→ **Task requirements**
Copy nothing from the entries below except the lines from the one containing "Grounds (17, 2373)" through the one containing "Афиша (60, 1379)", and copy those exactly.

[Stored data]
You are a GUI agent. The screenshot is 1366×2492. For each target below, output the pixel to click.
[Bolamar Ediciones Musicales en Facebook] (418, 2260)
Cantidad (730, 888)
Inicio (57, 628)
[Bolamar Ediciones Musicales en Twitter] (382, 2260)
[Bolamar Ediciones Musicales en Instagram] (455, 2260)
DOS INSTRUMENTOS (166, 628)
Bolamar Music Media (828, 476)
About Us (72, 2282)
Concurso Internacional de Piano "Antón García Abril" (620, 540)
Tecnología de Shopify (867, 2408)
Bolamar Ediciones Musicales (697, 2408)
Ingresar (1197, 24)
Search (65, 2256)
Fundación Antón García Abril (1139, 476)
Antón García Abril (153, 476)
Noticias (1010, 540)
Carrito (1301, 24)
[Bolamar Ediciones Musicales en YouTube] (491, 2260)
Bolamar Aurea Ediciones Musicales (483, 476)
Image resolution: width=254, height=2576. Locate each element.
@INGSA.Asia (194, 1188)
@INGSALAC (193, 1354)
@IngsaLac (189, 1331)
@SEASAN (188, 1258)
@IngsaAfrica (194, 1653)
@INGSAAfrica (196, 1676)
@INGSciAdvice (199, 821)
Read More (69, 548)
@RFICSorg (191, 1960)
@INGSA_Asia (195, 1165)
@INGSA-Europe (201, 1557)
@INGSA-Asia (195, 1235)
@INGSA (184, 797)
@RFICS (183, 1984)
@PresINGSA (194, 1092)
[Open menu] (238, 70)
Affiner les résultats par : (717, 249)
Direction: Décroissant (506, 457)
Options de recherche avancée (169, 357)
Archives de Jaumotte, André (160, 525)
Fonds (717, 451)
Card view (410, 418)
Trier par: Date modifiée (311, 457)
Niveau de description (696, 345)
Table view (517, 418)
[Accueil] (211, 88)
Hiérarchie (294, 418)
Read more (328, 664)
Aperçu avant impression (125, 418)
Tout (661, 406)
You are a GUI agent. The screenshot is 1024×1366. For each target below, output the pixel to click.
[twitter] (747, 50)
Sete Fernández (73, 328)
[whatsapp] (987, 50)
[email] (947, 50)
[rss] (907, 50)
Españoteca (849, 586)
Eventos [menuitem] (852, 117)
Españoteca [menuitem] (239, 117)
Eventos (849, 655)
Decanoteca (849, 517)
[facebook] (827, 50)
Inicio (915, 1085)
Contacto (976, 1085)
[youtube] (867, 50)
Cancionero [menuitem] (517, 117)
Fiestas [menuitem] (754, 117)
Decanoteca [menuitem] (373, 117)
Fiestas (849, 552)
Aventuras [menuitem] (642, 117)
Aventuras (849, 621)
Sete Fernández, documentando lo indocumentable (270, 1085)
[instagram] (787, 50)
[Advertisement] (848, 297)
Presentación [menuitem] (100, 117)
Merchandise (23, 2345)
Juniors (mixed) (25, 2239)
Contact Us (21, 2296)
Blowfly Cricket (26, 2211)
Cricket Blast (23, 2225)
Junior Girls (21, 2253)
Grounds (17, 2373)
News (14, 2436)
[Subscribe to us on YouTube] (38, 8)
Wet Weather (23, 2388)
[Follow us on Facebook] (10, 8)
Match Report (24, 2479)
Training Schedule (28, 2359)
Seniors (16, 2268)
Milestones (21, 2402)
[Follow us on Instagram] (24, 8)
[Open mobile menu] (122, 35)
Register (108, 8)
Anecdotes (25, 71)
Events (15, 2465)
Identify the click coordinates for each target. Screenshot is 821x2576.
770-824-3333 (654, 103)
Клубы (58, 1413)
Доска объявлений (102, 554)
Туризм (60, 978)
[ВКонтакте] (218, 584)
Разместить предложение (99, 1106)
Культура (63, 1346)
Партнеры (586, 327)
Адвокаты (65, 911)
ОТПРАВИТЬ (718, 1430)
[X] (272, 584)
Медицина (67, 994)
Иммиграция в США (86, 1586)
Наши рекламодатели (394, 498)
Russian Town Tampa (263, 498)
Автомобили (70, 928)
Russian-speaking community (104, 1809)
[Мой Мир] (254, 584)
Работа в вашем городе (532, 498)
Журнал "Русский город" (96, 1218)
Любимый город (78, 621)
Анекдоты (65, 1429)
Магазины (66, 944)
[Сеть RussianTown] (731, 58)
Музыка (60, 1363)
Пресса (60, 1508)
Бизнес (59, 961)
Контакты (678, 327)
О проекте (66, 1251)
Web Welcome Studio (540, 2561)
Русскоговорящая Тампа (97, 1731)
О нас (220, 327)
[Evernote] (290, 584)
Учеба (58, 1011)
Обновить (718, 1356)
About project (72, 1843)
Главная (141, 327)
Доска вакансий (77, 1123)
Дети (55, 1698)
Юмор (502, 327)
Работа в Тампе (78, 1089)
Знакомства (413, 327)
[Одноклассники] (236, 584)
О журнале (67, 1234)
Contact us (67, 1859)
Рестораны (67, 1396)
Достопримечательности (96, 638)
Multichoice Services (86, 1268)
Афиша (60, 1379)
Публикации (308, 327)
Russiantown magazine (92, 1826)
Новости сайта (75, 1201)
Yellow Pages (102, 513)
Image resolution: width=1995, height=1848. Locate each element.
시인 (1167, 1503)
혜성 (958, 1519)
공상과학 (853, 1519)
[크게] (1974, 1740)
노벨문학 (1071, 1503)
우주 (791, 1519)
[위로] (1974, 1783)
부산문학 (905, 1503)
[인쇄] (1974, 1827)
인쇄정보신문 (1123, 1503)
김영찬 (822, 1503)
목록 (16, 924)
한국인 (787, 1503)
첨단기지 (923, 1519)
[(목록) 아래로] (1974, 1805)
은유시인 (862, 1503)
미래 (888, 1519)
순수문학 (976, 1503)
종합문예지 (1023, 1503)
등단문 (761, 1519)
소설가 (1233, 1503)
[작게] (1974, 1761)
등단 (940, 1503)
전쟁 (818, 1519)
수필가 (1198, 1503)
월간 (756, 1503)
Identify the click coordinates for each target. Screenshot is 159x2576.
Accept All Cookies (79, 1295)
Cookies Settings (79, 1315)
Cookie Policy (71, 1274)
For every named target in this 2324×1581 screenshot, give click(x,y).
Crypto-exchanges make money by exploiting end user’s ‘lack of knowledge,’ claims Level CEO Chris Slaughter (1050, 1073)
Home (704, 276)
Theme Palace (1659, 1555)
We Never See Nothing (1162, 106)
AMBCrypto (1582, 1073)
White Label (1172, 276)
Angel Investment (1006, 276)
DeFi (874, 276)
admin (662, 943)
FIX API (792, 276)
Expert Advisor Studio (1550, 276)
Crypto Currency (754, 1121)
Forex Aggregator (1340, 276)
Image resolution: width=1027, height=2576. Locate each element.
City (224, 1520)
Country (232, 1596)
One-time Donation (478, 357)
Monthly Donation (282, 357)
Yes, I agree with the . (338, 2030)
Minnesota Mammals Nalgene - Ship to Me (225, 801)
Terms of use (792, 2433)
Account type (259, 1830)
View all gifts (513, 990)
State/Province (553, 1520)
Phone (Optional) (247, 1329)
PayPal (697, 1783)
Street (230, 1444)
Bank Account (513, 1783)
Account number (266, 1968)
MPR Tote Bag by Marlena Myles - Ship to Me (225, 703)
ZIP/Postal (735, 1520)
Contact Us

→ **Written response**
Grounds (17, 2373)
News (14, 2436)
[Subscribe to us on YouTube] (38, 8)
Wet Weather (23, 2388)
[Follow us on Facebook] (10, 8)
Match Report (24, 2479)
Training Schedule (28, 2359)
Seniors (16, 2268)
Milestones (21, 2402)
[Follow us on Instagram] (24, 8)
[Open mobile menu] (122, 35)
Register (108, 8)
Anecdotes (25, 71)
Events (15, 2465)
Identify the click coordinates for each target. Screenshot is 821x2576.
770-824-3333 (654, 103)
Клубы (58, 1413)
Доска объявлений (102, 554)
Туризм (60, 978)
[ВКонтакте] (218, 584)
Разместить предложение (99, 1106)
Культура (63, 1346)
Партнеры (586, 327)
Адвокаты (65, 911)
ОТПРАВИТЬ (718, 1430)
[X] (272, 584)
Медицина (67, 994)
Иммиграция в США (86, 1586)
Наши рекламодатели (394, 498)
Russian Town Tampa (263, 498)
Автомобили (70, 928)
Russian-speaking community (104, 1809)
[Мой Мир] (254, 584)
Работа в вашем городе (532, 498)
Журнал "Русский город" (96, 1218)
Любимый город (78, 621)
Анекдоты (65, 1429)
Магазины (66, 944)
[Сеть RussianTown] (731, 58)
Музыка (60, 1363)
Пресса (60, 1508)
Бизнес (59, 961)
Контакты (678, 327)
О проекте (66, 1251)
Web Welcome Studio (540, 2561)
Русскоговорящая Тампа (97, 1731)
О нас (220, 327)
[Evernote] (290, 584)
Учеба (58, 1011)
Обновить (718, 1356)
About project (72, 1843)
Главная (141, 327)
Доска вакансий (77, 1123)
Дети (55, 1698)
Юмор (502, 327)
Работа в Тампе (78, 1089)
Знакомства (413, 327)
[Одноклассники] (236, 584)
О журнале (67, 1234)
Contact us (67, 1859)
Рестораны (67, 1396)
Достопримечательности (96, 638)
Multichoice Services (86, 1268)
Афиша (60, 1379)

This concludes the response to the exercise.